Où se situe exactement l'"écart" dans les prévisions ?
Revenons aux prévisions prospectives qui intéressent le plus le marché. SanDisk prévoit un chiffre d'affaires pour le premier trimestre de l'exercice 2027 compris entre 10,3 et 10,8 milliards de dollars, avec une valeur médiane de 10,55 milliards de dollars, correspondant à une croissance d'environ 359 % en glissement annuel. Ce chiffre en soi n'est pas mauvais – il continue de croître sur le trimestre et le taux de croissance annuel reste élevé – mais le marché avait déjà intégré des attentes trop élevées.

Un signal plus subtil provient de la marge brute. La marge brute ajustée du quatrième trimestre a atteint un niveau record de 84,6 %, mais la fourchette de prévision de marge brute pour le trimestre suivant est de 83 % à 85 %, avec une valeur médiane d'environ 84 %. Bien qu'elle reste à un niveau extrêmement élevé, il n'y a plus de signe d'expansion continue, donnant plutôt une impression de "stagnation au sommet, entrée dans une phase de plateau". Pour les investisseurs habitués à voir SanDisk repousser sans cesse le plafond de sa marge brute au cours des derniers trimestres, cette mentalité où "l'égalité est une mauvaise nouvelle" est encore amplifiée dans l'environnement de marché actuel.
La fourchette de prévision du bénéfice par action (EPS) est de 44 à 46 dollars, avec une valeur médiane de 45 dollars, correspondant globalement aux attentes du marché, sans être une surprise. Après des résultats "records", le marché attendait des prévisions "encore plus records", mais SanDisk n'a fourni qu'un "bon résultat normal".

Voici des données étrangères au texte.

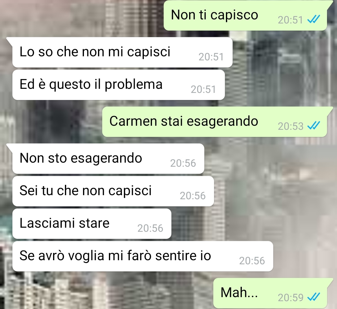Viewport: 337px width, 309px height.
Task: Click the 20:56 timestamp on 'Lasciami stare'
Action: tap(150, 228)
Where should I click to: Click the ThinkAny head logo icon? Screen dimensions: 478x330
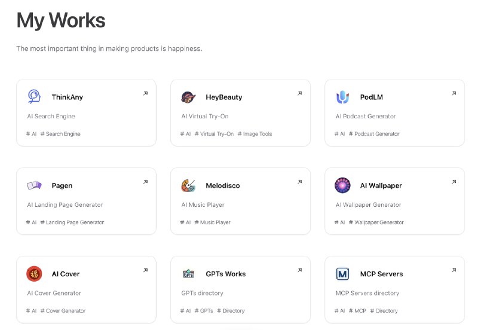pos(34,97)
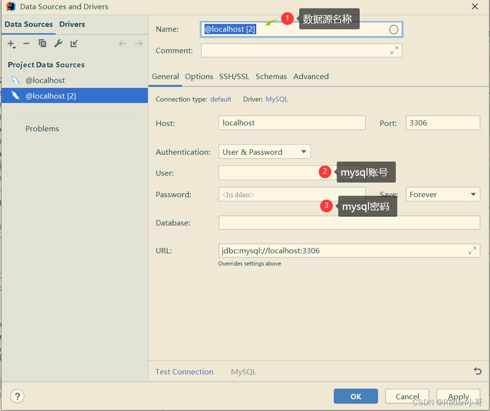This screenshot has height=411, width=490.
Task: Remove the selected data source with the minus icon
Action: [26, 43]
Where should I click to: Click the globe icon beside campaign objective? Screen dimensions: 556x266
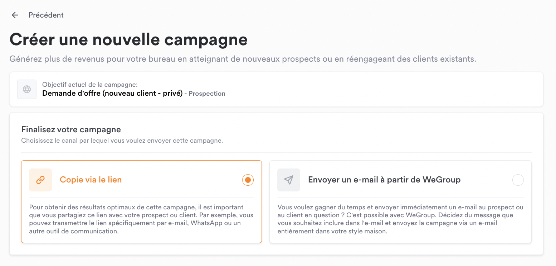[x=27, y=89]
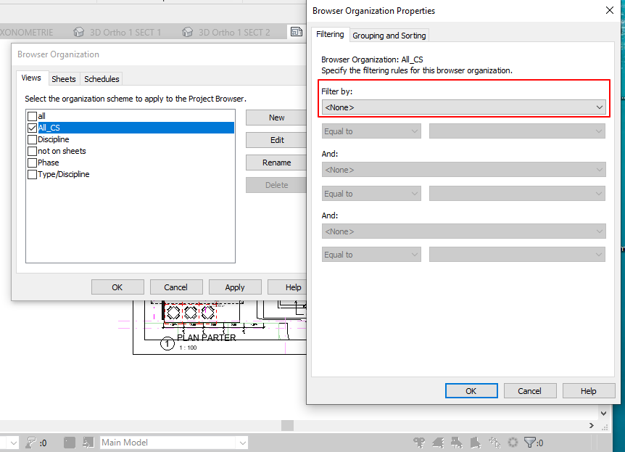Image resolution: width=625 pixels, height=452 pixels.
Task: Enable the Phase browser organization checkbox
Action: pos(32,163)
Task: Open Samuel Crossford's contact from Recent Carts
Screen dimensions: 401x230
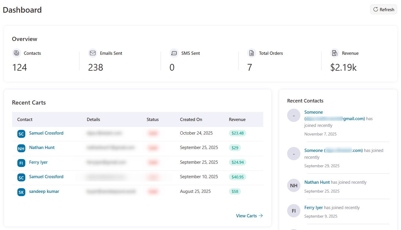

Le marché ne s'intéresse pas à la croissance, mais à l'accélération de la croissance
Hier, en traduisant le nouvel article d'Arthur Hayes, j'ai lu cette phrase : "Ce sur quoi les investisseurs spéculent vraiment, ce n'est pas la croissance elle-même, mais l'accélération de la croissance."
Autrement dit, le marché s'intéresse en réalité à la dérivée seconde (Second Derivative) – la croissance accélère-t-elle ou ralentit-elle ?
D'après ces résultats, les fondamentaux de SanDisk ne se sont pas nettement affaiblis. Que ce soit le chiffre d'affaires trimestriel record, la marge brute maintenue à un haut niveau, ou l'activité des centres de données devenue un nouveau pilier de croissance, l'entreprise bénéficie clairement de la réparation du cycle NAND et des changements structurels induits par les investissements dans les infrastructures d'IA. Mais l'accent des marchés financiers s'est déjà déplacé de "la performance est-elle excellente" à "comment peut-elle encore croître".
L'année dernière, le secteur de la mémoire a connu une réévaluation significative des attentes. D'une part, la construction de centres de données d'IA a stimulé la croissance de la demande de stockage haute performance. D'autre part, la contraction de l'offre dans l'industrie NAND et la remontée des prix ont également entraîné une envolée des marges des entreprises concernées.
Dans ce contexte, la valorisation accordée par le marché à SanDisk ne reflète plus seulement le niveau de profitabilité actuel, mais intègre également par anticipation l'attente d'une accélération continue de la croissance au cours des prochains trimestres. Par conséquent, lorsque l'entreprise fournit des prévisions pour le trimestre suivant qui ne font que maintenir une croissance élevée sans la relever davantage, la réaction du marché est d'autant plus sensible.
C'est aussi la contradiction centrale de ces résultats pour SanDisk – les fondamentaux restent solides, mais les attentes ont devancé la performance.